▸ **Document**:

= = = = =

African American Maritime History Series #1: Seed Trade, Horticulture and Botanical Gardens

The early colonial transatlantic seed trade began when the first colonists landed on North American soil. The trade grew and flourished during the seventeenth and eighteenth centuries. Landowners used the seed trade as a livelihood and for horticultural scientific study. However, the seed trade was multipurposed. It became a tool of colonial expansion as well as a lifeline for enslaved peoples to hold onto their own culture and botanical practices. The results of the early American seed trade can be seen today with the existence of botanical gardens, historic greenhouses, and European and African plants that have gradually naturalized into the North American environment.

Enslaved people were instrumental in the importation of seeds to North America. When hundreds of thousands of Africans were abducted and brought forcibly across the Atlantic to labor on plantations and other venues, some intuitively brought seeds with them so that they would have a part of their culture and foods with them. The enslaved also repurposed plants that had been imported by Europeans for their exclusive use. Two of these plants, cotton root and the peacock flower, were used by enslaved women across the Atlantic world to prevent unwanted pregnancies and as an abortifacient for unwanted pregnancies for themselves and their White mistresses. Additionally, the majority of laborers who planted and harvested the colonists’ imported plants were enslaved. Many glimpses of this history can be seen in planation records where owners wrote about the planting and harvesting of crops. While the owners never performed this labor, noting the days when crops were harvested indirectly refers to the work that had been done by the enslaved people. The absence of direct attribution to the enslaved laborers illustrates the silencing of the contributions of the enslaved in colonial documentation. Magnificent gardens were built by the enslaved using rare and unusual plants and flowers in and around Southern port maritime cites like the examples below.

= = = = =

▸ **Entries from a dataset**:
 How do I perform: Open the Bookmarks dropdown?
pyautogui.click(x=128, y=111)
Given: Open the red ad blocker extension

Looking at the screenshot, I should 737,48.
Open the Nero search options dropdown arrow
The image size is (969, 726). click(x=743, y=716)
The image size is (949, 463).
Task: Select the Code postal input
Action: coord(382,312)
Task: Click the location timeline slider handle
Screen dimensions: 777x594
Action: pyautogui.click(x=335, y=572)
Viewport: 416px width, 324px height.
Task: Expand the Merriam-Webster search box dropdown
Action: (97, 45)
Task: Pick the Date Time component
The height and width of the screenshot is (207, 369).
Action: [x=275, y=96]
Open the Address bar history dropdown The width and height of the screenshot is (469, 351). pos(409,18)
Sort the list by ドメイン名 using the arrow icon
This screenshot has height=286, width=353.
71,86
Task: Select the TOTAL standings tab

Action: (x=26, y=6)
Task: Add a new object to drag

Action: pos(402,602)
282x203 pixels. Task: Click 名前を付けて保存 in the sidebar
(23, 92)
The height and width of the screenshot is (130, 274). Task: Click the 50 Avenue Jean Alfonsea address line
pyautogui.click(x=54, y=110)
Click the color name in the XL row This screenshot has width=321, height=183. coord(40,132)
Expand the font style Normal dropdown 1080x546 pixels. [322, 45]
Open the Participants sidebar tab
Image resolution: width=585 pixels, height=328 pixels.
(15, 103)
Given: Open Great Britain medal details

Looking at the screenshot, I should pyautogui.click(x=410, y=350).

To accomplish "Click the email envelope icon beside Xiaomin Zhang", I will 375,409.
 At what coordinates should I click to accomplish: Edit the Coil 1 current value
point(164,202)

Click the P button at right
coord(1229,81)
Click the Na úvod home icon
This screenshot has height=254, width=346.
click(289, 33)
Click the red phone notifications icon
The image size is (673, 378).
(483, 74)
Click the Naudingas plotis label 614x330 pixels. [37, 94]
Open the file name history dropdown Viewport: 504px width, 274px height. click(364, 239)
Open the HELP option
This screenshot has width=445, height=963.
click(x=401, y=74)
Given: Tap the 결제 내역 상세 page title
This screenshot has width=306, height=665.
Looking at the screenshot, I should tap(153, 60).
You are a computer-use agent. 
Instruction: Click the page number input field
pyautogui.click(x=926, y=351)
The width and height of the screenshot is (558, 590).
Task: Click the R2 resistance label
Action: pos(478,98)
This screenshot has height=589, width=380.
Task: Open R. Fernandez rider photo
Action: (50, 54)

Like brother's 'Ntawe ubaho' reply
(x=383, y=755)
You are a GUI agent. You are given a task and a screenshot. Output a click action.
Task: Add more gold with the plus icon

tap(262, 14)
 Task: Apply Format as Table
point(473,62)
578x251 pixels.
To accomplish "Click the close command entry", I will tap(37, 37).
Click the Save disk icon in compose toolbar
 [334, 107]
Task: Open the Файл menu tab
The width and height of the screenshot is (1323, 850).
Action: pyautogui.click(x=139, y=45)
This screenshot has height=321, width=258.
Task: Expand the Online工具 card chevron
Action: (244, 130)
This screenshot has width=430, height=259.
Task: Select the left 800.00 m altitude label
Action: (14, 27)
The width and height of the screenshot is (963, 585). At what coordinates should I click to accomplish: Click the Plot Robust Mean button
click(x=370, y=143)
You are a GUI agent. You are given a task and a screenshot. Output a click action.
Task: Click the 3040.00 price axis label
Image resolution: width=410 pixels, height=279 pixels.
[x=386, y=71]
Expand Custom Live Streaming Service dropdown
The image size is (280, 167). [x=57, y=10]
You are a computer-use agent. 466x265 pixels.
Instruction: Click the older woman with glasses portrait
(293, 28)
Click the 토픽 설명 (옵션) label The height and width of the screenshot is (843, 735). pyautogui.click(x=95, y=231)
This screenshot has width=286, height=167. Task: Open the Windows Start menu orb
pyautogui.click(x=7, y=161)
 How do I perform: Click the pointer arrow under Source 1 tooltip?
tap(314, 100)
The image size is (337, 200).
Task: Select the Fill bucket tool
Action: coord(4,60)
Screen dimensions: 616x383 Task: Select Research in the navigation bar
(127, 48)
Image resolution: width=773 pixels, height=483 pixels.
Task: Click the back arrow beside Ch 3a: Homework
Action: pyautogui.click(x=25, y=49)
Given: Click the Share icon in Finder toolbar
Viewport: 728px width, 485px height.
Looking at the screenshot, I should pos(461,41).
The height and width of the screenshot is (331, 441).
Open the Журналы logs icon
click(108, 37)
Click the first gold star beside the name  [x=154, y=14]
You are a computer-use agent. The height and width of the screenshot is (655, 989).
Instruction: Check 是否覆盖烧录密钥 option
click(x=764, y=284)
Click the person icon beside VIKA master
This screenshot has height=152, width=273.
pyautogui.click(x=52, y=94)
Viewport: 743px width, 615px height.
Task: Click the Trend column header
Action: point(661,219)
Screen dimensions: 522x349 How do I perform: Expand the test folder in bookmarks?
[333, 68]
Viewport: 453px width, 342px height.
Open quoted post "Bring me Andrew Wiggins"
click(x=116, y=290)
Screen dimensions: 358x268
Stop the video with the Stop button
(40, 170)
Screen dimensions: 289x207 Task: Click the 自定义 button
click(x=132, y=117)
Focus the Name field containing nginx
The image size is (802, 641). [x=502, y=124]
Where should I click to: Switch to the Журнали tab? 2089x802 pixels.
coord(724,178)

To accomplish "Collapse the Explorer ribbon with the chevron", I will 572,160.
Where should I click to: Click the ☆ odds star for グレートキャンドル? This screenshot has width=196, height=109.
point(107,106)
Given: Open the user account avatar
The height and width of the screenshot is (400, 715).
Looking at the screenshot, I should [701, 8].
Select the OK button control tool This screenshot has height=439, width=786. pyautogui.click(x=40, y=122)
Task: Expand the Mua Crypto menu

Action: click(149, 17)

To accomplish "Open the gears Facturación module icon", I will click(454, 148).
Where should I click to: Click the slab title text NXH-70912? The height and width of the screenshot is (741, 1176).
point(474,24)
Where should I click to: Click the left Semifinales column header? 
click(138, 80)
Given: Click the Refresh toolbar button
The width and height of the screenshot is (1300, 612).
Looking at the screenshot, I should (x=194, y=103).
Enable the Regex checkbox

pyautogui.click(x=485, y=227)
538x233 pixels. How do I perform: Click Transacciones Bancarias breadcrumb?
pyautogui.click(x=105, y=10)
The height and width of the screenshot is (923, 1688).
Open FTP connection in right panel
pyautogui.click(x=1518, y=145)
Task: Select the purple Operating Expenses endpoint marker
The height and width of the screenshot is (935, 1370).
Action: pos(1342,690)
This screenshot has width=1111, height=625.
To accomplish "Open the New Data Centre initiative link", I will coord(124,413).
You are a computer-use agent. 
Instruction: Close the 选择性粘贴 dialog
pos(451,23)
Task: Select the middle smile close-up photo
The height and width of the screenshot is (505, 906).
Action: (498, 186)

= = = = =

▸ **What the exercise asks**: Using the piece on the seed trade, decide whether each statement agrees with it: (a) The seed trade grew during the seventeenth and eighteenth centuries. (b) Plantation owners did the planting and harvesting themselves. (c) Enslaved Africans brought cotton root and the peacock flower to North America. For each, answer yes or no and quote the words from the piece that decide it.

▸ **Answer for this exercise**:
(a) Yes: "The trade grew and flourished during the seventeenth and eighteenth centuries."
(b) No: "While the owners never performed this labor"
(c) No: "The enslaved also repurposed plants that had been imported by Europeans for their exclusive use. Two of these plants, cotton root and the peacock flower"